Writing new [ .. ]..IF words is easy. The following example from the IR Remote Control Demo implements a JRNC branch:

#require >REL

\ ( carry-flag ) IF with relative addressing
: ]CFIF ( -- ) $24 C, ] >REL ;  \ JRNC rel

Please refer to the IR RC Demo above or to the STM8 I2C driver for more usage details.

Forth Cross-Assembler in e4thcom

There is an experimental Forth cross-assembler in e4thcom. Some STM8 op-codes can not yet be rendered, and it's not fully tested. If you're interested in testing it, please write an issue.

Forth Boot

This section uses the MINDEV board as an example. Enough information is provided to allow you to apply these concepts to the other supported boards.

During the start-up process the STM8 chip waits until the power supply voltage rises to an acceptable voltage, sets default register values and then starts program execution at the reset vector address, $8000. Looking at the file MINDEV.ihx with the ST visual programmer one can see that the first four bytes of machine code at $8000 is $82 $00 $80 $6B. This is the Reset Vector address.

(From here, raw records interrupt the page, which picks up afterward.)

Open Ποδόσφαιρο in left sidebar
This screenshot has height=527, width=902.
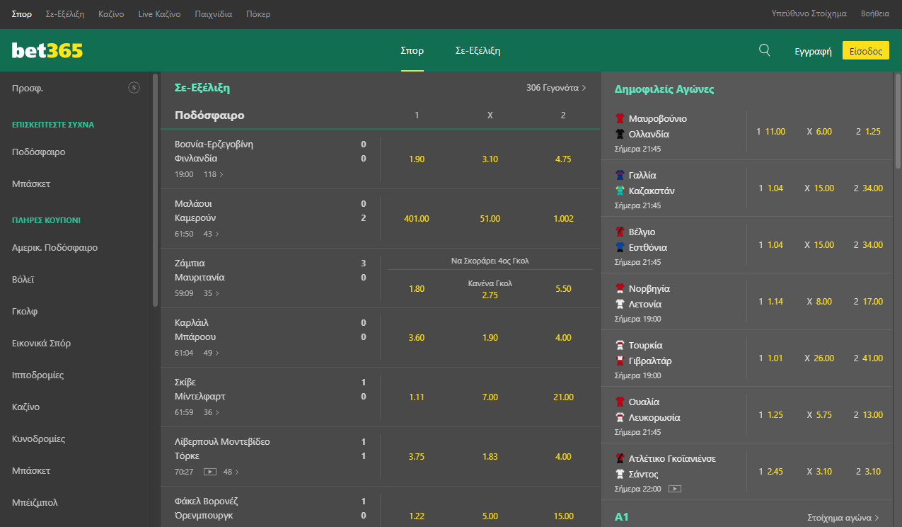39,152
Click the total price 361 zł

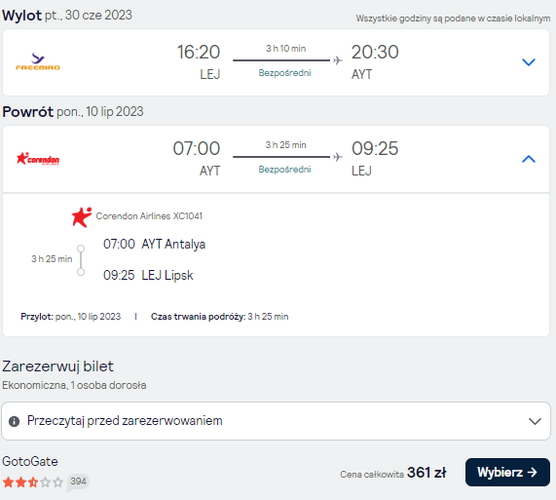tap(426, 473)
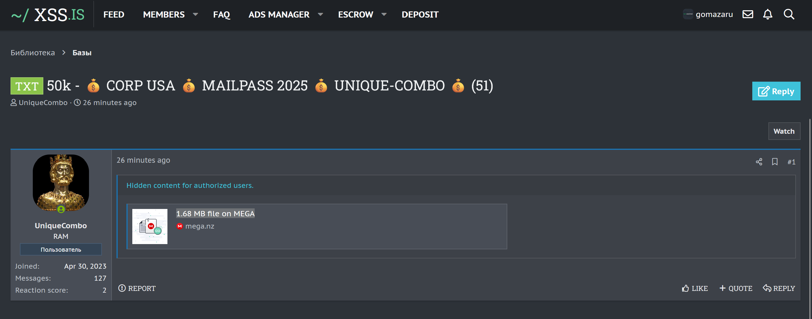Like the UniqueCombo post
812x319 pixels.
[x=695, y=288]
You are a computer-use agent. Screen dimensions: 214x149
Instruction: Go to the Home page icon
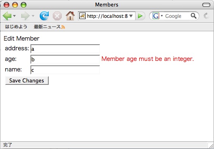(x=70, y=16)
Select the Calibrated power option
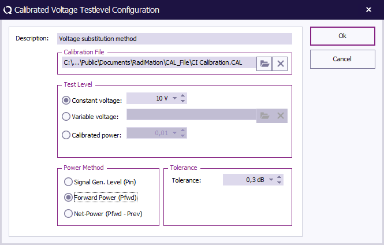 (x=66, y=135)
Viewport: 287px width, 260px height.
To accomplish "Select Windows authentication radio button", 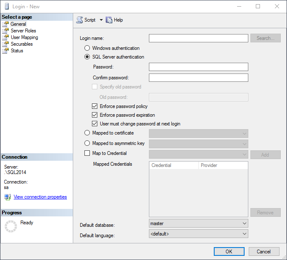I will pyautogui.click(x=87, y=48).
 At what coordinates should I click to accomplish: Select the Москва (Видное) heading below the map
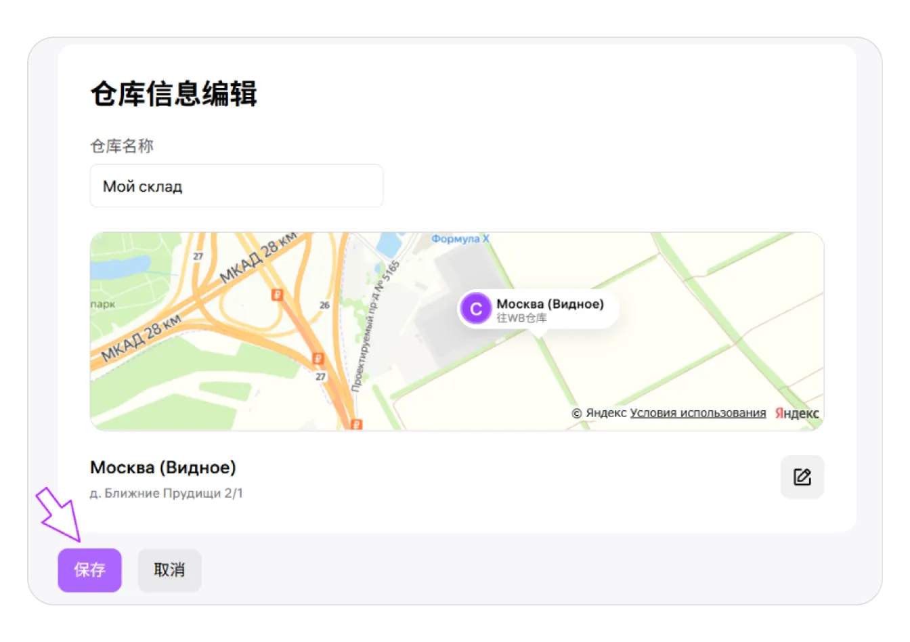click(x=163, y=467)
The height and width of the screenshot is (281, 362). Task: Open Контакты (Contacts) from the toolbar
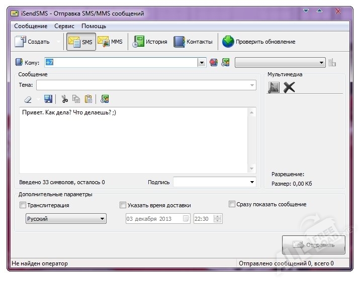[x=193, y=42]
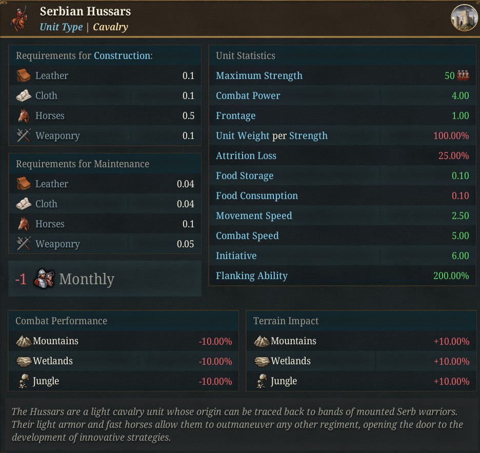Click the Wetlands icon in Terrain Impact panel
The width and height of the screenshot is (480, 453).
261,361
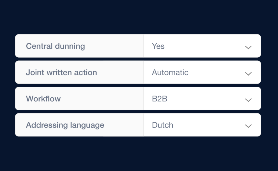Open the Addressing language dropdown

pyautogui.click(x=202, y=125)
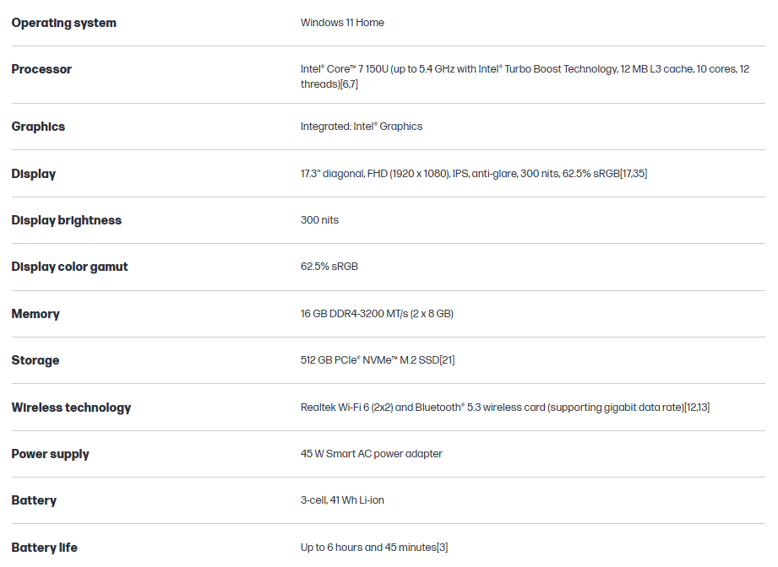
Task: Click the Memory row label
Action: (x=35, y=314)
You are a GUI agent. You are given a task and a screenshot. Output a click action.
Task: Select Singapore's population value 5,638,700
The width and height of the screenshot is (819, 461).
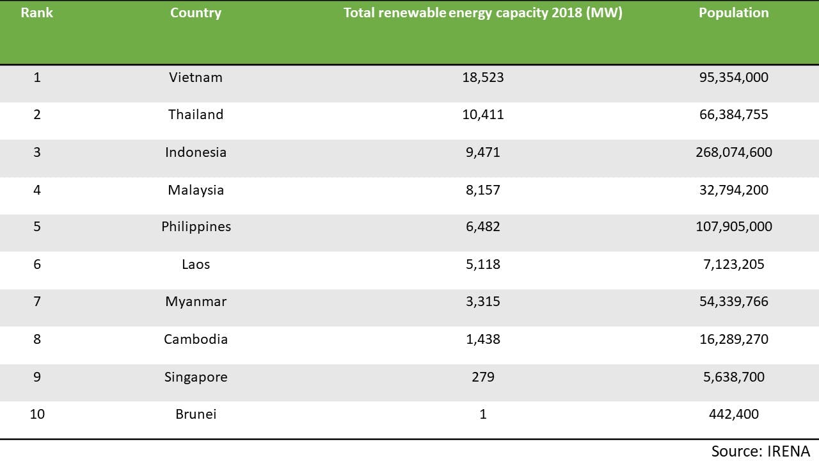click(x=735, y=376)
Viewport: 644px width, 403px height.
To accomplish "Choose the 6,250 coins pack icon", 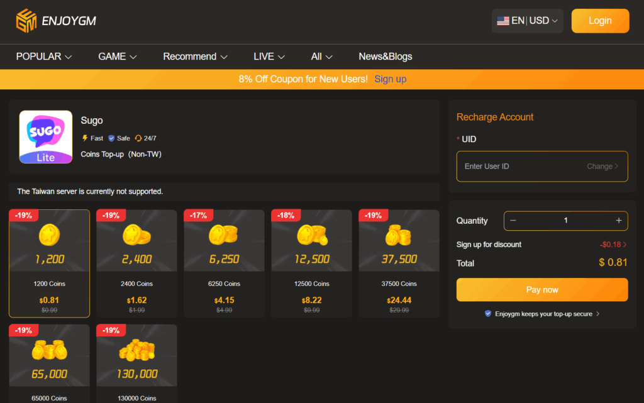I will coord(224,236).
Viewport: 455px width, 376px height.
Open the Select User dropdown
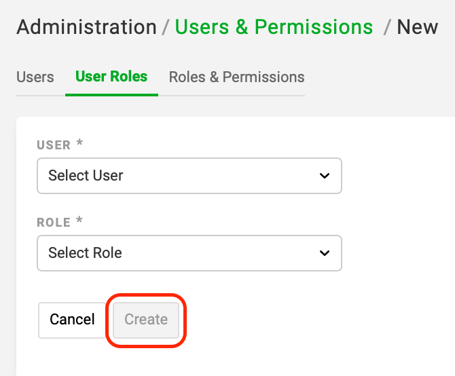[189, 176]
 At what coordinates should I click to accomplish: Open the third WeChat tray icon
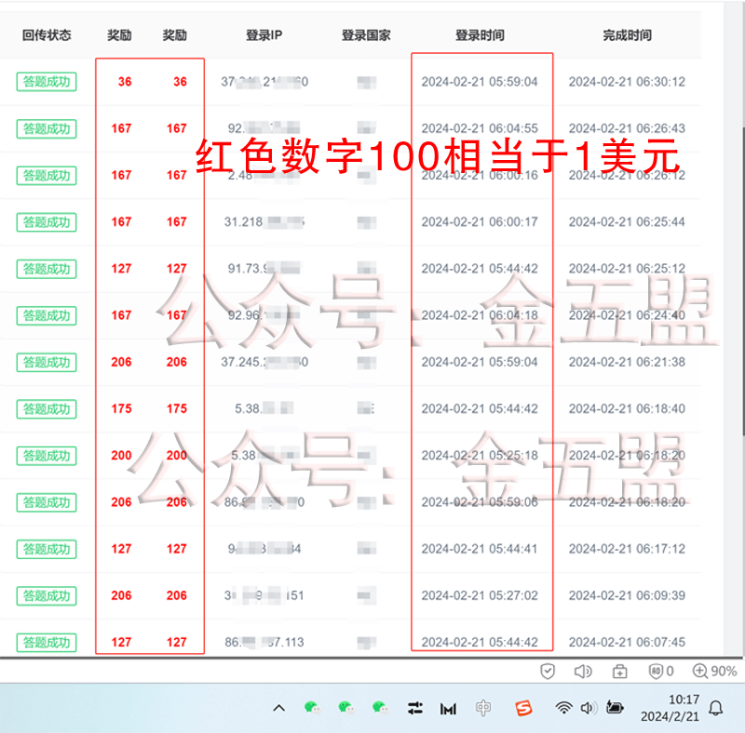380,708
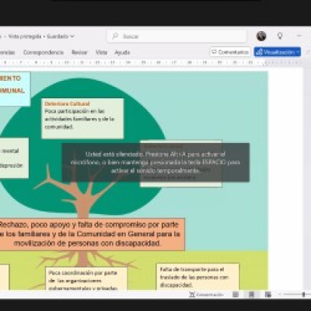This screenshot has width=311, height=311.
Task: Select Print Layout view icon
Action: point(251,295)
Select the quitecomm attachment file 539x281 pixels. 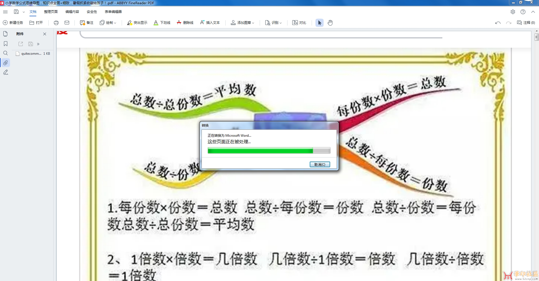pyautogui.click(x=31, y=54)
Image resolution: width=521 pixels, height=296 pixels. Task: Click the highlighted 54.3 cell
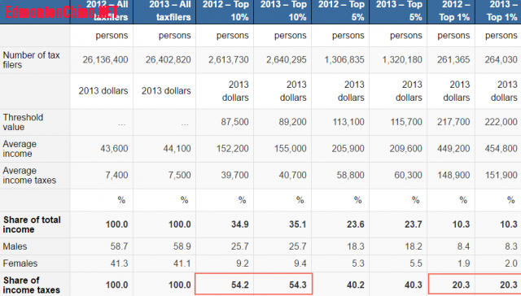(282, 284)

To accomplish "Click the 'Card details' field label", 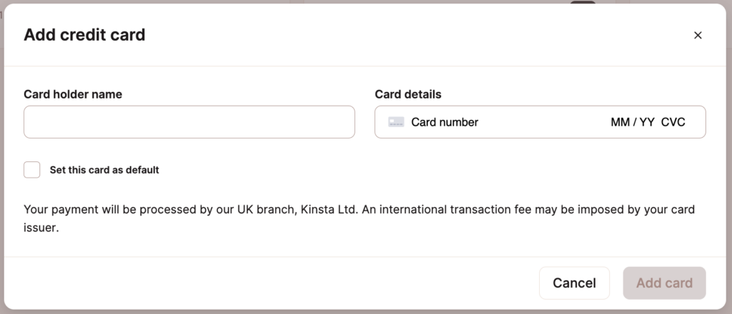I will pos(408,94).
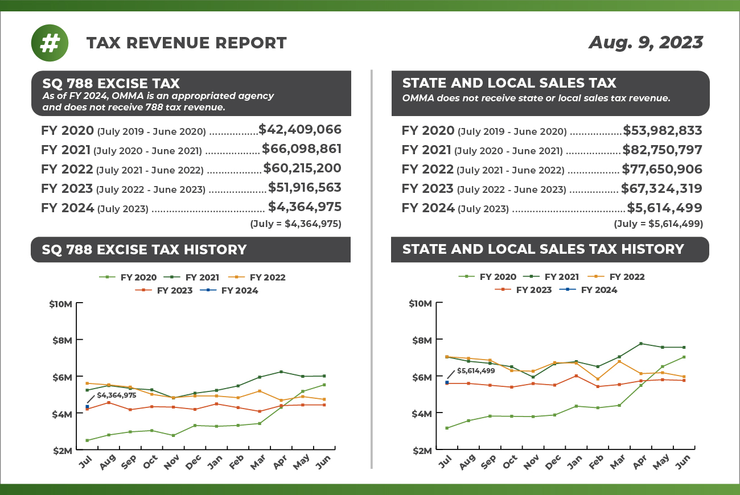Click the SQ 788 Excise Tax header
Viewport: 740px width, 495px height.
(x=111, y=83)
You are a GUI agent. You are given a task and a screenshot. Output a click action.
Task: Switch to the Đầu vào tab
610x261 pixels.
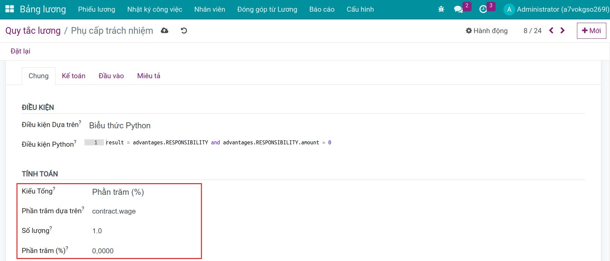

On reset, the program execution begins at $806B which hooks into COLD, which calls 'BOOT and then we jump to QUIT to start interpreting.

The mechanics of this are not vital. But look at COLD in the listing FORTH.RST and you will see at line 519 COLD initialises the UART. Which is fine until you discover your device hanging off the UART has yet to initialise and a latch-up of that attached device occurs.

The fix? With an AVR we would set a fuse to delay start up until more clock cycles have passed. With the STM8 we can do this from the terminal prompt:

NVM HERE \ pushes address we are about to start writing op-codes to onto the stack
      $90AE , 12500 ,  \     LDW   Y, #(t*8)
      $A604 ,          \ 1$: LD    A, #4
      $4A C,           \ 2$: DEC   A
      $26FD ,          \     JRNE  2$ 
      $905A ,          \     DECW  Y
      $26F7 ,          \     JRNE  1$
      $CC C, $8002 @ , \     JP    #(RESET)  remember, $8002 was were the reset vector was pointing to.
$8002 ! RAM            \ save the address we started writing the op-codes at into the reset vector.

Now, every time the device is turned on it calls this piece of code which does nothing more than insert a delay before COLD is executed. With a value of 125 the routine above will result in a 1ms delay (125 * 8µs) before COLD will be even called. A value of 12500 would delay just 100ms. Depending on the required delay some bytes can be saved by removing the inner loop.

If at a later date you wish to RESET then you must restore the reset vector first with:

NVM 
$8002 @ $E +  \ Get the address of the new reset vector, add $E bytes to where the old reset vector was saved, 
@ 8002 !      \ get the old reset vector address and save it back into the reset vector
RAM

'BOOT will, of course, work normally.

Software Reset

Some of the concepts above are demonstrated by this example. Once your project is running un-tethered the need to restart the micro can arise. Perhaps a serial link has stopped working. Writing code to continually test the link can be done, except the potential exists that the error lies within the micro somewhere. Expediency can justify simply restarting the micro. Doing this with software is straightforward with a small piece of assembly. Here is an example where the micro is put to sleep for 60 seconds and upon waking up is reset:

: RST60S ( -- )    \ halt for 60SECS AND RESET 
  [ 20 AWU_APR ]C! [ $F AWU_TBR ]C!   \ load the AWU registers
  [ 16 AWU_CSR1 ]C! \ enable AWU
  [ $8E C, ] \ HALT for AWU period
  [ $80  WWDG_CR ]C! \ on wake-up force a reset
 ;

]C! is your friend. Start using it wherever you imght have written code such as 20 AWU_APR C! and your code will use much less memory. There is no high level alternative to [ $8E C, ].

Low power consumption

Once your project is powered by batteries the ~5mA the STM8 draws is significant. There are two approaches to reducing power consumption: reduce the power used while running and reduce the power when asleep.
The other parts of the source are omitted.